Владимира Маяковского – «певца Октября» – Ленин не почитал. Называл его «шутом», а его стихи – «там-тарарам-бум-бум». Сталин же, напротив, ценил Маяковского как «лучшего, талантливейшего поэта советской эпохи».
Свои письма к Лиле Брик Маяковский подписывал «Твой Щен», а ее звал «Котенок», «Лилик», «Личика», «Лисик», «Лиленок» – целая симфония уменьшительно-ласкательных суффиксов.
Пожилая женщина в накинутой на плечи шали перелистывает старые письма, и в ее голосе я не слышу грусти. Пыхтит серебряный самовар, мы говорим о Петербурге, о царе, о Ленине, о молодой женщине по имени Лиля Брик, о молодом поэте Владимире Маяковском.
– Когда я познакомилась с Владимиром Владимировичем, – рассказывает она, – мне было двадцать три года, а ему двадцать два. Он был дружен с Эльзой Триоле, моей сестрой. Впервые я увидела его у нас на даче: он вышел в желтой блузе, пролетарской кепке, с красным платком на шее и крикнул: «Эльза, пошли гулять!» Меня они взяли с собой. Владимир Владимирович всю дорогу читал стихи, а под конец спросил: «Могу я посвятить их вам?» И тут я поняла, что люблю его. Но я уже была замужем за Осипом Максимовичем Бриком, его самым преданным другом.
Осипа Максимовича я знала с детства, еще когда училась в гимназии. Восхищалась его умом, его жизнелюбием. Это была первая, детская любовь. Я не стала от него скрывать, что мы с Маяковским полюбили друг друга, и он понял. Мы решили никогда не расставаться и жить все вместе, втроем. «Не могу себе позволить быть ревнивым», – говорил Владимир Владимирович.

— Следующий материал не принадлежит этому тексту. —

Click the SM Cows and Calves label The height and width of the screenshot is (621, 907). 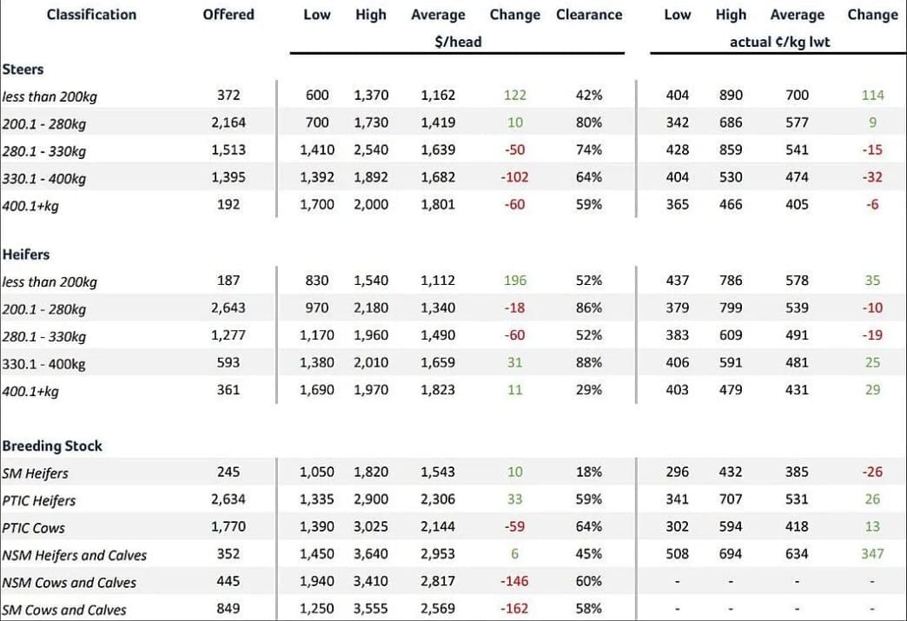tap(64, 610)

Знаю, в это трудно поверить, но наша связь была предельно честной, между нами сохранялось духовное единство, и жили мы все в одной квартире. Страшно вспомнить, сколько всего произошло с той поры, хоть многое и позабылось. Многие умерли, а я вот живу».

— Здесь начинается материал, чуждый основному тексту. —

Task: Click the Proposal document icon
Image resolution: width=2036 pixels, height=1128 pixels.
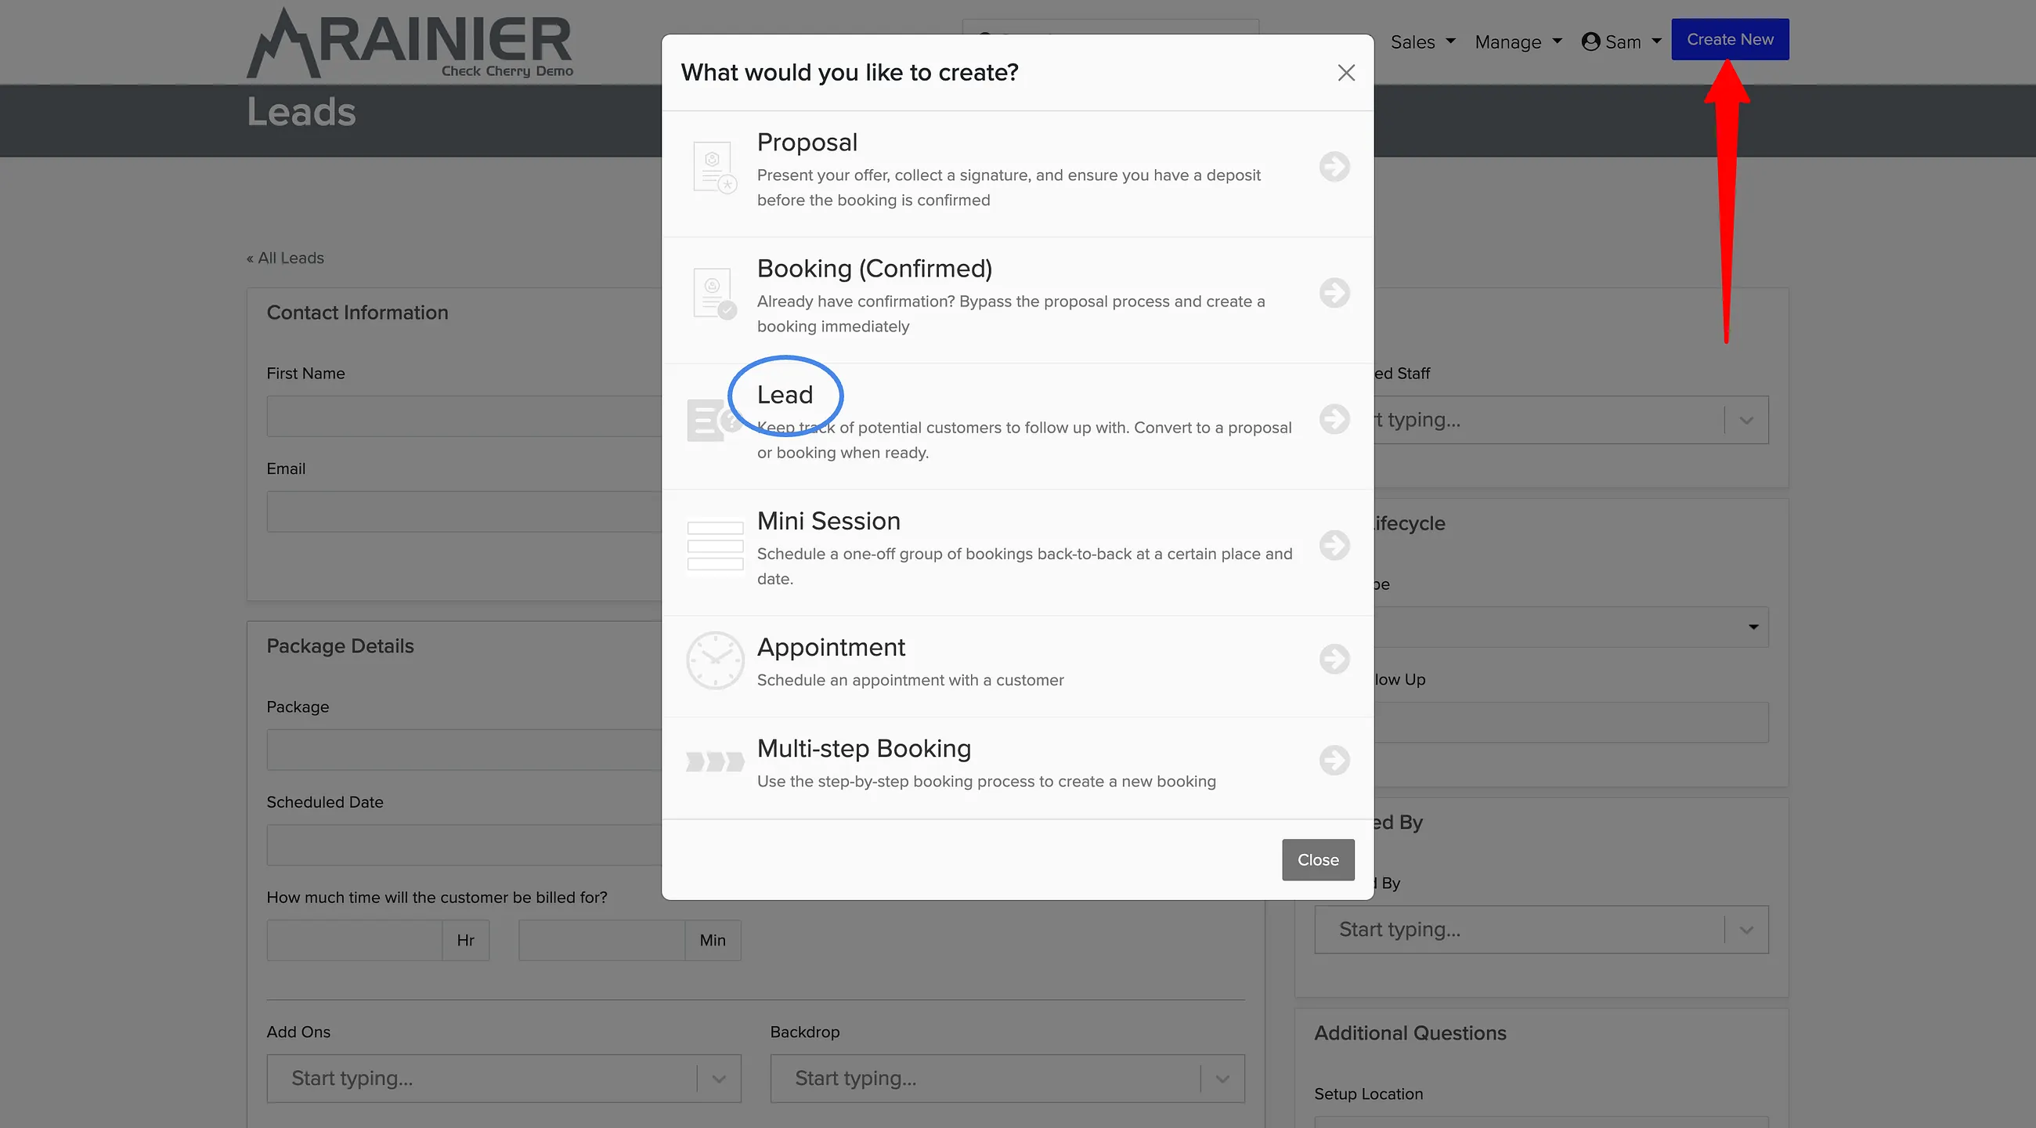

Идеология не изменила древних канонов любви. Как справедливо написала одна французская журналистка, советские девушки вовсе не мечтают о герое из агитки – передовике труда или космонавте. Им нужен принц, обладающий традиционными буржуазными качествами: красотой, умом, великодушием, нежностью, хорошими манерами.
Тому не трудно отыскать подтверждения в жизни. Шел второй акт «Жизели» на сцене Большого театра. Уныло кружились в танце девушки-привидения. Внезапно прима-балерина Раиса Стручкова вышла из образа своей героини: взяла белый цветок и стала обрывать лепестки, изображая нехитрое девичье гаданье. И зал взорвался аплодисментами.
В романе «Судите же нас, люди» Александра Андреева бригадир Петр Гордеенко рассуждает с горечью: «Мы беспрестанно говорим, пишем, подсчитываем, сколько чугуна, электроэнергии, нефти производится на душу населения, и радуемся тому, каких поразительных успехов достигнем через пятнадцать лет. Но вот о том, сколько каждому из нас нужно счастья, речь даже не заходит».
За семьдесят с лишним лет коммунистического эксперимента советским властям не удалось выкорчевать некоторые «буржуазные» предрассудки. Теоретики марксизма-ленинизма провозглашали полную свободу сексуальных отношений. Любовь в их понимании – это нечто простое и приятное, сродни утолению жажды, лишенное всякого драматизма, эмоций, страданий, раскаяния.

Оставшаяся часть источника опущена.